Silvia Helena Visnadi Pessenda
REFERÊNCIA
[1] CARLSON, Richard; SHIELD, Benjamin (Org.). Os caminhos do coração: ensaios originais sobre o amor. Rio de Janeiro: Sextante, 2000:173 (Literatura não espírita)
[2] Michaelis: moderno dicionário da língua portuguesa. São Paulo: Companhia Melhoramentos, 1998.
[3] BÍBLIA. Português. Bíblia de Estudo Almeida. Barueri, SP: Sociedade Bíblica do Brasil, 1999.
[4] KARDEC, Allan. O Evangelho segundo o Espiritismo. Tradução de Salvador Gentile, revisão de Elias Barbosa. 195. ed. Araras, SP: IDE, 1996. cap. XVII, item 4.
[5] HAMMED (espírito); SANTO NETO, Francisco do Espírito (psicografado por). Um modo de entender: uma nova forma de viver.
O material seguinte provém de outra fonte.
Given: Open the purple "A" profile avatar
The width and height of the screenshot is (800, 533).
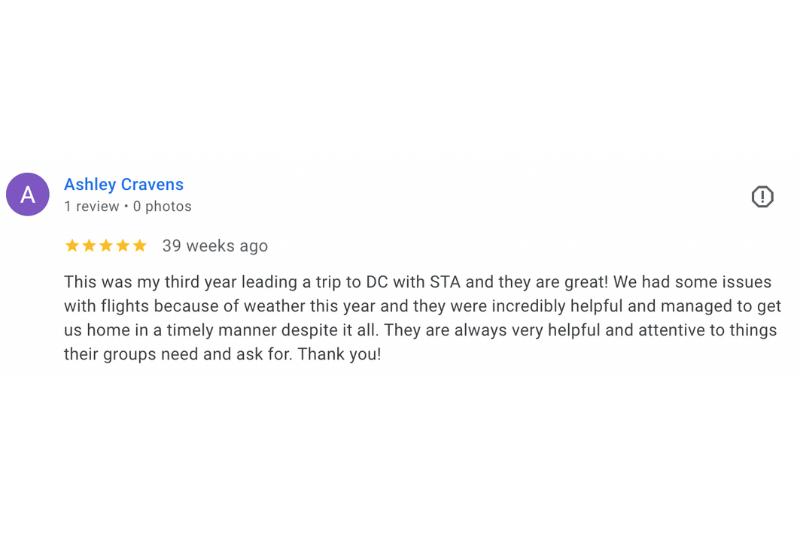Looking at the screenshot, I should pyautogui.click(x=28, y=195).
Catanduva, SP: Boa Nova Editora, 2004. cap. 8.
[6] HAMMED (espírito); SANTO NETO, Francisco do Espírito (psicografado por). A imensidão dos sentidos. 3. ed. Catanduva, SP: Boa Nova Editora, 2000: 92.
[7] ÂNGELIS, Joanna de (espírito); FRANCO, Divaldo Pereira (psicografado por). O ser consciente. Salvador, BA: Livr. Espírita Alvorada. cap. 8.
NOVAES, Adenáuer Marcos Ferraz de. Psicologia do Evangelho. 2. ed. Salvador, BA: Fundação Lar Harmonia, 2001.
JOSÉ ANTONIO (espírito); VARGAS, Ana Cristina (psicografado por). O quarto crescente. Catanduva, SP: Boa Nova Editora. 2007.
VITOR, Francisco de Paula (espírito); TEIXEIRA, José Raul (psicografado por). Quem é o Cristo? Niterói: Fráter, 1998.
Literatura não espírita
HUNTER, James C. O monge e o executivo. 13. ed. Rio de Janeiro: Sextante, 2004.
BAKER, Mark W. Jesus, o maior Psicólogo que já existiu. 3. ed. Rio de Janeiro: Sextante, 2005.